Un amico di Sempio, Mattia Capra, ha però detto che se si è innocenti non si deve avere paura delle indagini. Non è d’accordo?
«No. Si faccia indagare Capra e poi ne parliamo. La pressione in un caso come questo è insopportabile. Ad Andrea il proprietario di casa a Voghera ha detto che non era più opportuno rinnovargli il contratto, perché c’erano troppi giornalisti appostati. Anche al lavoro non è un bel periodo. La gente è cattiva, sospettosa. Una indagine come questa può distruggere una persona».
Però la Procura potrebbe avere in mano indizi concreti a carico di Sempio, anche se non li conosciamo.
«Come l’indizio del suo Dna sulle unghie di Chiara? Per dire che quello è davvero il Dna di Sempio bisogna fare delle comparazioni e possono essere fatte su due termini, uno di partenza e uno di arrivo. Qui quello di partenza è già un dato controverso, perché quella traccia non esiste più, c’è solo una perizia che dice che non era interpretabile.

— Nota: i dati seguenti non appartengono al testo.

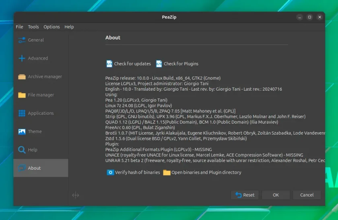This screenshot has height=220, width=338.
Task: Open the Options menu
Action: [52, 27]
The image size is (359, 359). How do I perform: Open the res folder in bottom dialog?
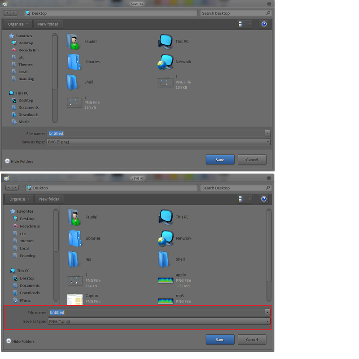tap(74, 259)
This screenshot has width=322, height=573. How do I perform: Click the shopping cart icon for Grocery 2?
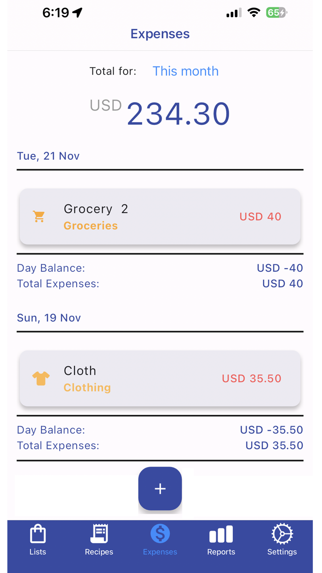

Davvero vogliamo partire da questo? E poi il confronto come è stato fatto? Con il Dna che è stato rubato a Sempio? Non scherziamo».
Gira voce che gli inquirenti potrebbero avere in mano una testimone contro di lui. Teme questa eventualità?
«Ho sentito questa voce anche io, ma non so nulla, non so se esiste davvero il testimone, che poi mi dicono essere forse una donna. Comunque come abbiamo affrontato l’incubo del Fruttolo, dove alla fine il Dna di Sempio non c’era, affronteremo anche questa».
Nei giorni scorsi si è parlato ancora degli oggetti di metallo trovati nel canale a Tromello e consegnati da un muratore egiziano ai carabinieri. Che c’entra Sempio?
«Bisogna chiederlo agli inquirenti. Sa qual è il problema vero»?
Quale?
«Che l’indagine è viziata alla base: il capo di imputazione in cui viene contestato a Sempio il concorso con altri o con Stasi è un escamotage che non può stare in piedi. Se andiamo a giudizio con questo capo di imputazione l’accusa è nulla. Voglio proprio vedere che ne penserà il giudice».
Ma non potrebbe essere che i pm ipotizzino davvero che con Stasi quella mattina ci fosse anche Sempio?
«Non avrebbero messo Stasi tra parentesi, se ci credevano così tanto. Il punto è che stanno cercando i concorrenti quando non hanno in mano niente contro Sempio».